● **Ausgewählter Auszug**:
Atomkraft: Sicherheit ist neu zu bewerten
Der Beschuss des Atomkraftwerks Saporischschja wirft die Frage auf, wie wir als Gesellschaft mit den Risiken der Kerntechnik umgehen.

Foto: dpa Picture-Alliance / Xinhua News Agency/Victor
Am Freitag, dem 22. 7. 2022, berichtet Energoatom, Betreiber von Europas größtem Kernkraftwerk Saporischschja in der Ukraine, erstmals, dass Militärausrüstung, Sprengstoff und Waffen im Maschinenhaus von Block 1 lagern. Anmerkung: Russische Truppen haben das KKW besetzt, betrieben wird es weiterhin von der ukrainischen Betriebsmannschaft.
- Dann, am Mittwoch, dem 3. 8., ein Bericht aus den USA: Russland würde das KKW als Schutzschild nutzen, also aus der Nähe der Anlage auf ukrainische Kräfte schießen.

● **Herausforderung 1**: Wo lagern laut dem Auszug Militärausrüstung, Sprengstoff und Waffen?
● **Herausforderung 2**: Führe den Auszug über das Kernkraftwerk Saporischschja im Anschluss an seinen letzten Satz fort.
Für die Arbeit mit dem Auszug spielen die Zeilen keine Rolle.

● **Bereitgestellte Daten**:
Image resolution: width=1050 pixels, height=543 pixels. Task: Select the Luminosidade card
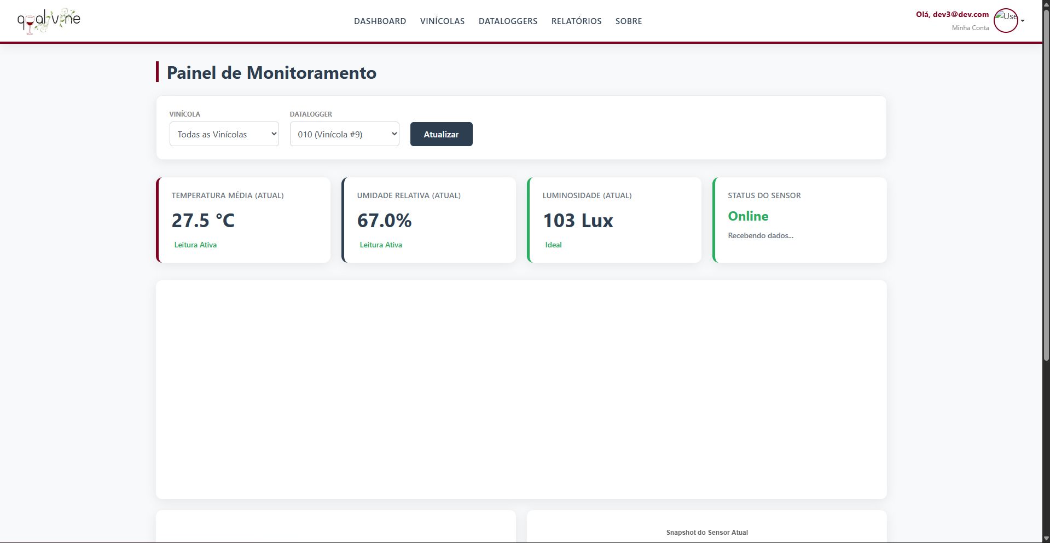tap(614, 220)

● **Schriftliche Antwort 1**: Im Maschinenhaus von Block 1 des Kernkraftwerks Saporischschja.

● **Schriftliche Antwort 2**:
- Freitag, 5. 8.: Die ukrainische Nuklearaufsichtsbehörde SNRIU meldet, auch in der Turbinenhalle von Block 2 sei militärisches Equipment untergebracht.
- 6. 8.: Artilleriegranaten schlagen in unmittelbarer Nähe des Kraftwerks ein. Beschädigt wird die Stickstoff-Sauerstoff-Station in einem Nebengebäude und die 380-kV-Leitung zum benachbarten Heizkraftwerk.
- 8. 8.: Energoatom berichtet über erneuten Beschuss. Ziele waren ein Trockenlager – dort lagern 174 Behälter mit abgebrannten Kernbrennstäben – und drei Sensoren zur Strahlenmessung im Umfeld des Lagers.
- 10. 8.: Russland stationiert Flugabwehr auf dem Kraftwerksgelände und bietet gleichzeitig der IAEA an, das Gelände zu besuchen – eine Forderung, die die Internationale Energieagentur (IAEA) seit Monaten vergeblich erhoben hatte.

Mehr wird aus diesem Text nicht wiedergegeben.